Throughout the film, Gawain has always shown people as a failure and a downfall, helpless in a terrifying environment, struggling to survive in a state of despair and panic, and stumbling back and forth between the hesitations of moving forward or escaping. But the paradox is that when Gawain finally ushered in the life and death of the green knight wielding his axe, he saw another possibility for himself: he broke his promise and fled back to Camelot, pretending to be a hero, and then ascended the throne as an orphan. Widowhood. But it also foresees the chaos that will inevitably lead to disaster if Germany does not match. So through this momentary "insight", Gawain actually had an epiphany, and chose to accept his own destiny. Facing the green knight's axe, he would kill without dodging or dodging his neck, and practiced the transformation from ordinary person to knight.
But this is undoubtedly very absurd. The intention of deconstructing the original text and the previous laying of various audio-visual aspects and the psychological state of the characters are all in vain under the blunt turn of the director's rebellious purpose. Gawain's journey is not a backlash against the ethics of knighthood, nor is it a dissolution of mythological narratives, but is intended to reconstruct the growth history of knights through the narrative ingenuity of "living to death". Confusion arises out of this, how could the cowardly and timid Gao Wen understand himself in a "revelation" of possibility and be brave enough to take on his own destiny? Is his rash lead to death due to spiritual growth or self-abandonment in despair? It is particularly worth noting that if this film is a history of Gawain's growth, the previous foreshadowing of the characters' fear and panic would have been too much, causing Gawain's mental journey to appear thin and lacking in arc. In the film, the director's various 360-degree panning shots that show the author's character are also disconnected from the title, or at least irrelevant, and reduced to an audio-visual experiment that satisfies his personal interest.
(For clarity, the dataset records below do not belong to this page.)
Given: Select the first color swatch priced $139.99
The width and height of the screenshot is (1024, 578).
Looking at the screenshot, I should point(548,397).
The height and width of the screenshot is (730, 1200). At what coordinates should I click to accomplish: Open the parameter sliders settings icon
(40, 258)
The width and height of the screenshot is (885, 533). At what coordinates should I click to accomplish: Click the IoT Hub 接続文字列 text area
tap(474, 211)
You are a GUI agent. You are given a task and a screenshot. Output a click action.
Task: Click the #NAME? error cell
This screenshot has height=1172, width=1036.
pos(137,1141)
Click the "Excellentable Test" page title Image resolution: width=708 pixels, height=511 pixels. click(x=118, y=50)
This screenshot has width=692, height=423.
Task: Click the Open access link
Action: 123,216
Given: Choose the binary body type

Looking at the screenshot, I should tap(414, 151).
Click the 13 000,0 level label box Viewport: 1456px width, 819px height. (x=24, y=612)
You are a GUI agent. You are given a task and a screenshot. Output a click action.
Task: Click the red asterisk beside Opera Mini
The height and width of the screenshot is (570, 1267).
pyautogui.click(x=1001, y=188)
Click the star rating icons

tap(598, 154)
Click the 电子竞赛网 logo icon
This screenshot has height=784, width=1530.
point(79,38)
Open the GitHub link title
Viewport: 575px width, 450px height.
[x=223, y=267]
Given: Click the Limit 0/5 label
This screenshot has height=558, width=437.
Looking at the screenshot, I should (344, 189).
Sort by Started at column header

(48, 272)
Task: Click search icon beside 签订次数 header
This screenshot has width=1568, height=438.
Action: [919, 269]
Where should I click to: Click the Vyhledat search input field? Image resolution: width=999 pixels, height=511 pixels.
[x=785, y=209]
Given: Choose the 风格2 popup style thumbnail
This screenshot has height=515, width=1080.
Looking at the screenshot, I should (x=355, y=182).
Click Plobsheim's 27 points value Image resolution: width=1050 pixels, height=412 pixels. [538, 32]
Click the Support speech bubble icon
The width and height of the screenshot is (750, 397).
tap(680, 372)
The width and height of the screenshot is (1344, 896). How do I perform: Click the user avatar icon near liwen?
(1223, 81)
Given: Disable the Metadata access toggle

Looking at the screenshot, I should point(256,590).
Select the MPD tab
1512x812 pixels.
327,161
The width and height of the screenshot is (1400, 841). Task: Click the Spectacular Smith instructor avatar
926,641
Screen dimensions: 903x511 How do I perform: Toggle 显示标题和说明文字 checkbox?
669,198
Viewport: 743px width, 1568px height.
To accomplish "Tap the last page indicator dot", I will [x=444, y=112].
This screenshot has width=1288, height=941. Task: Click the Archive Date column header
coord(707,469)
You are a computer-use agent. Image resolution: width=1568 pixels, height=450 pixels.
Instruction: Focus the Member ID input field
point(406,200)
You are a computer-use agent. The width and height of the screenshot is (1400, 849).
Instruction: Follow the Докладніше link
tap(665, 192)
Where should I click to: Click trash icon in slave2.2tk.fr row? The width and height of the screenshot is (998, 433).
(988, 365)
On the one hand, David Lowe dismembered the original work, and on the other hand, he was embarrassed by the lack of new quality and lack of originality. While classical, it can return to the goal of classical. However, he disregarded the harmony between form and content, indulged in the self-infatuation of the video style, which made the reconstruction of the classics confused by the existing audio-visual system, which damaged the consistency between the text and the meaning. Towards the dilemma of adaptation in which "breaking" and "standing" go their separate ways. The difference between the movie "The Green Knight" compared to its original "Sir Gawain and the Green Knight" is just like the image of the Green Knight in it: the Green Knight in the poem is dressed in green and mighty, and the shadow is hidden. The green knight in the version is transformed into the image of a tree man, which seems to be more mysterious and terrifying in shape, but in fact reveals a kind of old-fashioned dragon bell that is stumbling without knowing it. This difference not only shows the contradiction that creators can create, but is unable to control their works, it will also become a concentrated expression of a major difficulty in the process of film and television production of literary works.